WORK ORDER:
Nothing but the lines from the one containing "Open the Data" to the end of the data should be returned, each exactly as written.

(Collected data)
= = = = =
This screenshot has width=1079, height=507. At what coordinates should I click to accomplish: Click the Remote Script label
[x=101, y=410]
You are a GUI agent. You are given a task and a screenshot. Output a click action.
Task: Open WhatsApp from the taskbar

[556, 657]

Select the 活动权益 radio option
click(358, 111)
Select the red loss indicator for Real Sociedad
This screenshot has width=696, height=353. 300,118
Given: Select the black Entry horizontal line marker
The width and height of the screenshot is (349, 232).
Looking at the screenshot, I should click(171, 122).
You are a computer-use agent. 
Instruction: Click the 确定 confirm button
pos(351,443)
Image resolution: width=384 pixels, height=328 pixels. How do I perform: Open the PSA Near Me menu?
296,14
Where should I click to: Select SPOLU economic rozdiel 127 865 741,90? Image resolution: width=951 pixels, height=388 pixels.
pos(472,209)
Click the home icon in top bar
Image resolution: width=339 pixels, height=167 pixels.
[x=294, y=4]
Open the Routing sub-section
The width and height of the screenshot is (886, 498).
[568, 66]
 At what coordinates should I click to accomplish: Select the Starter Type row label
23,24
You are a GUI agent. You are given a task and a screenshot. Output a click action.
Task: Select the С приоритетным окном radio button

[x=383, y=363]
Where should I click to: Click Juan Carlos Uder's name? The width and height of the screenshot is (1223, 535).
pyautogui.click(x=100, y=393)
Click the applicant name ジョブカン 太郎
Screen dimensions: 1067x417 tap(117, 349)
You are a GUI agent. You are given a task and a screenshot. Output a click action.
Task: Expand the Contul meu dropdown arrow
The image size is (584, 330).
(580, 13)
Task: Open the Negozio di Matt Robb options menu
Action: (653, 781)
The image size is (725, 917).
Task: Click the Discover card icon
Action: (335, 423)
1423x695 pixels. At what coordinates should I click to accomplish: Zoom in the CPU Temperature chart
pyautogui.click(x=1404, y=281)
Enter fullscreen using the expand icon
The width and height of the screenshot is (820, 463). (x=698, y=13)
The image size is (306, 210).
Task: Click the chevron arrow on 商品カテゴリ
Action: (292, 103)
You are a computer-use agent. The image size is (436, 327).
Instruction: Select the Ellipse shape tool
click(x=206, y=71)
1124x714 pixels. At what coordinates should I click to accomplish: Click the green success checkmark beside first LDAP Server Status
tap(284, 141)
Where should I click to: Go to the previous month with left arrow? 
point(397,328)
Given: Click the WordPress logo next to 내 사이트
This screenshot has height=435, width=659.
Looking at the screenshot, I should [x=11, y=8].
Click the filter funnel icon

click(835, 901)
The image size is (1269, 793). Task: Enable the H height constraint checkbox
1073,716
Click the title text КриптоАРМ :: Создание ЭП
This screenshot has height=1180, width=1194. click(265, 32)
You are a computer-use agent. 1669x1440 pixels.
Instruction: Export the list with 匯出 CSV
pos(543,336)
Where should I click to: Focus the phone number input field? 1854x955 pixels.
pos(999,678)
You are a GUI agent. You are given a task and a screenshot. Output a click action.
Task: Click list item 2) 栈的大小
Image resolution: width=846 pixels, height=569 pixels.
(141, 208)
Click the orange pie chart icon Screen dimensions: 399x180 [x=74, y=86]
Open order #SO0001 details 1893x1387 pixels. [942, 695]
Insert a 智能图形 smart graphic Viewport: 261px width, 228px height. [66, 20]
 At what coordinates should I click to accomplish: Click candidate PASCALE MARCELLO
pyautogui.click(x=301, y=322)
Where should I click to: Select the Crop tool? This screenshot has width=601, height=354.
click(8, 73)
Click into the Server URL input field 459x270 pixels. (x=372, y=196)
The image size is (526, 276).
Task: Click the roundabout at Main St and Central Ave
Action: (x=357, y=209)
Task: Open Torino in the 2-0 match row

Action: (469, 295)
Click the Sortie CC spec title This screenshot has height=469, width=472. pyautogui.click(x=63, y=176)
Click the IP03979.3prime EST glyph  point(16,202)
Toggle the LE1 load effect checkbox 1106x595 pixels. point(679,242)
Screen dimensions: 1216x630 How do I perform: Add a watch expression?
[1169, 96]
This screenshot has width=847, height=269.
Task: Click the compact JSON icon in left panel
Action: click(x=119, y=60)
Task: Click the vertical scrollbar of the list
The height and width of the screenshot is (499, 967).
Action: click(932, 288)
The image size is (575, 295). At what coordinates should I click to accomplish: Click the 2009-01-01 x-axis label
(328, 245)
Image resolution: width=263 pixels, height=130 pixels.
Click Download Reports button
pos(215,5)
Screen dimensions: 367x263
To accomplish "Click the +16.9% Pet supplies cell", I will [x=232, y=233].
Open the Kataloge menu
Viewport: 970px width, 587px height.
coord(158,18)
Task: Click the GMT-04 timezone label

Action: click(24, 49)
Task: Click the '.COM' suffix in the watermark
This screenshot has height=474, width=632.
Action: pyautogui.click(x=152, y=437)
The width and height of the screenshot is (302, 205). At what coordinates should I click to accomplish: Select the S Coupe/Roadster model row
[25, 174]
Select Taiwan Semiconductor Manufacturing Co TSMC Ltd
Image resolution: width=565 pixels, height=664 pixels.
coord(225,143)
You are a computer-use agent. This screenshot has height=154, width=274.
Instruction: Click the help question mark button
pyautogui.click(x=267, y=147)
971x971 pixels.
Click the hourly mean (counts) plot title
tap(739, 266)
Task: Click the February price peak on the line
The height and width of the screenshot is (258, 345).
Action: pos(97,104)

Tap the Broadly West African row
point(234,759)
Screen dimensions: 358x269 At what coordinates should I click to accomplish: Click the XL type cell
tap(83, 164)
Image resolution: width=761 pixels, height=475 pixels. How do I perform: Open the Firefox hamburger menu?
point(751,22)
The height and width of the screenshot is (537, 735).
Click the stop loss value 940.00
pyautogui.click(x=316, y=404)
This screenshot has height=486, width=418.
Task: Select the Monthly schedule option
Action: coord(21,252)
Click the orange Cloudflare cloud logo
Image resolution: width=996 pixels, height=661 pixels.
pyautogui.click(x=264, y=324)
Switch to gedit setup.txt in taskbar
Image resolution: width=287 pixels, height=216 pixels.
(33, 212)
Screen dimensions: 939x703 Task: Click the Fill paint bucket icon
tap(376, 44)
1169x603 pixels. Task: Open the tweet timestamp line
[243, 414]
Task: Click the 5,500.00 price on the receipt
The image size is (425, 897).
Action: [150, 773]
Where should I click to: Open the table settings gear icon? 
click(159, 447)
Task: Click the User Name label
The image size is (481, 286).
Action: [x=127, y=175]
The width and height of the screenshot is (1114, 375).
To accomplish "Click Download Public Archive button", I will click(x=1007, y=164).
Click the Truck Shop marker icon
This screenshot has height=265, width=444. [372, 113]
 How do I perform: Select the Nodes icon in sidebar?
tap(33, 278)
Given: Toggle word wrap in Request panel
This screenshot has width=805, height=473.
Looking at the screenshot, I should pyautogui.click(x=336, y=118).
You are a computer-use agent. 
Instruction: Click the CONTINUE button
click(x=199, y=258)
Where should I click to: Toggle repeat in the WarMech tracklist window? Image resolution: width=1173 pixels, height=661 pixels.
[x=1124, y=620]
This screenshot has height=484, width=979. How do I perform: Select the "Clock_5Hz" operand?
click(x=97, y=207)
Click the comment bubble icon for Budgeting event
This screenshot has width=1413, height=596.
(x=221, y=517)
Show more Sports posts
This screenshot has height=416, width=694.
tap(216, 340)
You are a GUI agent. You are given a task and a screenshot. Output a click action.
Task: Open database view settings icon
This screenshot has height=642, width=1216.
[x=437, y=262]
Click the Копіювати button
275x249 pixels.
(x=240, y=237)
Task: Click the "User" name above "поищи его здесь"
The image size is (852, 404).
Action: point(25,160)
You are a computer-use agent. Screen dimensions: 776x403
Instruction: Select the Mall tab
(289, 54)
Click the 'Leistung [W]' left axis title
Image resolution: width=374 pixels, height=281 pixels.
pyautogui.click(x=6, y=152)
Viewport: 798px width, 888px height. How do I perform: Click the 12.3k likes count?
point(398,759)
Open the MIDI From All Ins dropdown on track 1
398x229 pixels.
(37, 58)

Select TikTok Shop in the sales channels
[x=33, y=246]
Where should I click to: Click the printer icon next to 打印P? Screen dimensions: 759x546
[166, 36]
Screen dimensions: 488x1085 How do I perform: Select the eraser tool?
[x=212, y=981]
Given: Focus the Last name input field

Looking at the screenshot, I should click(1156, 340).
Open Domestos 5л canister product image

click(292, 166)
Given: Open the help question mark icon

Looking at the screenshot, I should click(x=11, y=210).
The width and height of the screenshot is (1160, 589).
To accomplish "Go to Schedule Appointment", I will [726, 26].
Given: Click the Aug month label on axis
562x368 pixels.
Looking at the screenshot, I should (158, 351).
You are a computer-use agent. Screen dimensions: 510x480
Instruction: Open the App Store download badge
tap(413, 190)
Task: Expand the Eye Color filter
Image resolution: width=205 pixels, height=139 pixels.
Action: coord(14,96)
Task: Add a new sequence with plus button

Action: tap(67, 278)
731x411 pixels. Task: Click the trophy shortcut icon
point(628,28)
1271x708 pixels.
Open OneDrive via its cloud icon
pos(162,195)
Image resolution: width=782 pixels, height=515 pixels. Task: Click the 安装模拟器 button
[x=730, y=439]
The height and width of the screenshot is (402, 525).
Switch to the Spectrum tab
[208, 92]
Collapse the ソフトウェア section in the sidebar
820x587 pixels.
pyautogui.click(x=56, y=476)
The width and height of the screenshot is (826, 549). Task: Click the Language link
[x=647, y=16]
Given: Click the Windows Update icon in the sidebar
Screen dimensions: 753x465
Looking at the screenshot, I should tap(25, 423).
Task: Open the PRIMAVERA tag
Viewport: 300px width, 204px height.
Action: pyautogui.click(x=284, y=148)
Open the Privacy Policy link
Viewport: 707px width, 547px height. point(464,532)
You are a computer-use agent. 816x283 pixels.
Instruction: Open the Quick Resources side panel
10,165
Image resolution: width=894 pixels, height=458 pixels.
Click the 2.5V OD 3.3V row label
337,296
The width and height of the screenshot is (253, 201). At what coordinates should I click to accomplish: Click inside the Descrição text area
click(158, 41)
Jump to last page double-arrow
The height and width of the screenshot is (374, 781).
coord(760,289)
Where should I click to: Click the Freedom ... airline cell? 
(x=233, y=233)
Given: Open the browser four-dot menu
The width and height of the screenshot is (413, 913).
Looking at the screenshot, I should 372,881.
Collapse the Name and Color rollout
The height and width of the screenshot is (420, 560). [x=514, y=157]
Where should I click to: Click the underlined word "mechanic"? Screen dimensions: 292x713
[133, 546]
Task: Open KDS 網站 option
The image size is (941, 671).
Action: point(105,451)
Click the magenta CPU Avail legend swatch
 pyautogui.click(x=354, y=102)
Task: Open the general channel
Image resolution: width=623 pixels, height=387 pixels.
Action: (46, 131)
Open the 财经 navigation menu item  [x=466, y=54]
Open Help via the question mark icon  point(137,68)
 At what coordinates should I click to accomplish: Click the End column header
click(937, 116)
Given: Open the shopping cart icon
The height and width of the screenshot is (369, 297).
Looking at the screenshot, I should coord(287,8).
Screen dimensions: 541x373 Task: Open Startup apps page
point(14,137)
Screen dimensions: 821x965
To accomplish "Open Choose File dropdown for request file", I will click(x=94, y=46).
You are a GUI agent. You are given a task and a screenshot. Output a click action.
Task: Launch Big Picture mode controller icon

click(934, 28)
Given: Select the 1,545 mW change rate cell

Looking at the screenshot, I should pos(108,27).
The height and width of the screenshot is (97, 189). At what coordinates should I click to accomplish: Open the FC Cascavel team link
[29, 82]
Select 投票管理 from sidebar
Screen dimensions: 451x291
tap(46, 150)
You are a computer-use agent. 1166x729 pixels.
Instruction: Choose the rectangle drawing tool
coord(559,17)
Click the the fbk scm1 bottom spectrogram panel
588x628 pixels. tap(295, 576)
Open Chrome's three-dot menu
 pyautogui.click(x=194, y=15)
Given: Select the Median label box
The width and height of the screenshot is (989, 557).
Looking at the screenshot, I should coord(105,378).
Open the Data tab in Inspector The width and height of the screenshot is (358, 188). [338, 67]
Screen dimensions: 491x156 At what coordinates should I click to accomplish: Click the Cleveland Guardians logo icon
= = = = =
WRITTEN REPLY:
Open the Data tab in Inspector The width and height of the screenshot is (358, 188). [338, 67]
Screen dimensions: 491x156 At what coordinates should I click to accomplish: Click the Cleveland Guardians logo icon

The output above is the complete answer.